I know when “it happens” it is going to be amazing. I know I will say it was worth the wait because “it”is everything I wanted…but in the moment – I must practice patience.
The idea is to surrender to the timeline that is true for me, and enjoy the present so I don’t miss out on my todays while working towards my amazing tomorrow.
This is true for so many things (the “its”) in my life my career, a relationship, my business.
The trick is to appreciate all the amazing that I have right now. The gift of the journey is to appreciate the unfolding, the stuff I love and the other stuff too – the mundane and the messy middle stuff.
I would love to say I have it all figured out and I don’t get impatient and I don’t have destination blindness at times, but that would be a total lie. I do however now recognize more and more that this journey I am on has a purpose and I’ve begun to really embrace it.
I have days that I question things, that I wonder why I’ve chosen a particular location, decided to attend a particular event or wander into any given coffee shop or workspace. I wonder if what I’m doing is as important to others as it is to me. I wonder if I matter (don’t we all?).
I also have days a total stranger starts a conversation with me for no particular reason and before long, tells me their story, sheds a tear and calls me an angel. Wow!
I realize this is all part of my journey and if I was Oprah today – that stranger wouldn’t be able to get near me and I might not ever be part of his/her healing.
If I was the female Tony Robbins in this moment, sure I could touch more people, but would I reach the ones that I reach today? Would I be able to give the time and attention to this person to create the same impact through these intimate, seemingly random conversations?
I remind myself of the magic of the journey, these moments in time that tell me I am exactly where I am supposed to be at any given moment. I can’t say that I don’t still think it should look or be different at times, but to surrender to what is and have the “why” reveal itself is proving to be quite powerful to me.

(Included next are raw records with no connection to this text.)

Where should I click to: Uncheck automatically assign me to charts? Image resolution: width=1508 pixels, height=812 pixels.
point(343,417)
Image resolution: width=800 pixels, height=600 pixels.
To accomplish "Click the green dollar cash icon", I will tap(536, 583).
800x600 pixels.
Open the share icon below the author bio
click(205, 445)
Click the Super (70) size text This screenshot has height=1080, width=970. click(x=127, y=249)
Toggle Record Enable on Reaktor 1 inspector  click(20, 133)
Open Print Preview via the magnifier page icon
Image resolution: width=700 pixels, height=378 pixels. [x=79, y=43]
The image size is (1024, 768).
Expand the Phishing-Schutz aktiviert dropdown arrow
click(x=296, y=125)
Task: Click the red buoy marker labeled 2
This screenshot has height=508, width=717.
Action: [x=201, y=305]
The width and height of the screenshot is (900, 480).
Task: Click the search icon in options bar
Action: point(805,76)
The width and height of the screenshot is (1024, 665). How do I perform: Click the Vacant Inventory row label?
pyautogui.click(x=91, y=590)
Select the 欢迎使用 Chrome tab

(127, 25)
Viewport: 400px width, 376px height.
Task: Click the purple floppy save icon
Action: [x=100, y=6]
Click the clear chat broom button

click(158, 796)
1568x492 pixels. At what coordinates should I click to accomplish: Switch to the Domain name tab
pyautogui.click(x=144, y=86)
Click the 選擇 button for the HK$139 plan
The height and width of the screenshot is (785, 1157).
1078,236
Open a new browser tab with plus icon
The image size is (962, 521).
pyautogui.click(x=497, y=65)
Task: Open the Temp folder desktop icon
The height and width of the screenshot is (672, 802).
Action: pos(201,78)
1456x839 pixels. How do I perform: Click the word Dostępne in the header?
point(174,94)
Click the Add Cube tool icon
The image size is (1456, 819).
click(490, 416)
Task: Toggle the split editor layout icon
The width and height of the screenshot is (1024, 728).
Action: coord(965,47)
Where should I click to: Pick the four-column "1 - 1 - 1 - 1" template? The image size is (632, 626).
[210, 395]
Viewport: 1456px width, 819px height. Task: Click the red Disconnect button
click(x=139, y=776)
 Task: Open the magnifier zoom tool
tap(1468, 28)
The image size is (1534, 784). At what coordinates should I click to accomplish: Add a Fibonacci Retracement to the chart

One of my three guiding words this year is surrender and although I didn’t really understand what that meant to me when I chose it in January, now in September it is becoming so much clearer. I am learning a whole lot by living in this space of letting go of what I think life “should” look like for me.
It is said that the beauty of goals is not in the achievement, but rather who you become by walking the path to achievement. I am learning to embrace the lessons along the way knowing that I can’t get to “it”if I don’t do the work.
This is not easy and I often have to remind myself to slow down and look around. There are roses to smell and views to take in all along the trek up the mountain and I want to make sure I don’t race by and miss “it”.
Life has taught me that we don’t always reach the peak, so if we don’t appreciate the journey along the way, we have missed it all and I am not willing to take that chance.
In the end, I have a goal and I imagine what “it” will be like when I achieve it, but who knows, maybe “it” is not the ultimate goal. Maybe ”it” is along the path after all.
I encourage you to continue to set your goals and your sites on big dreams, just make sure you are not sleep walking or racing to the destination. Remember to enjoy the mundane and magic along the way.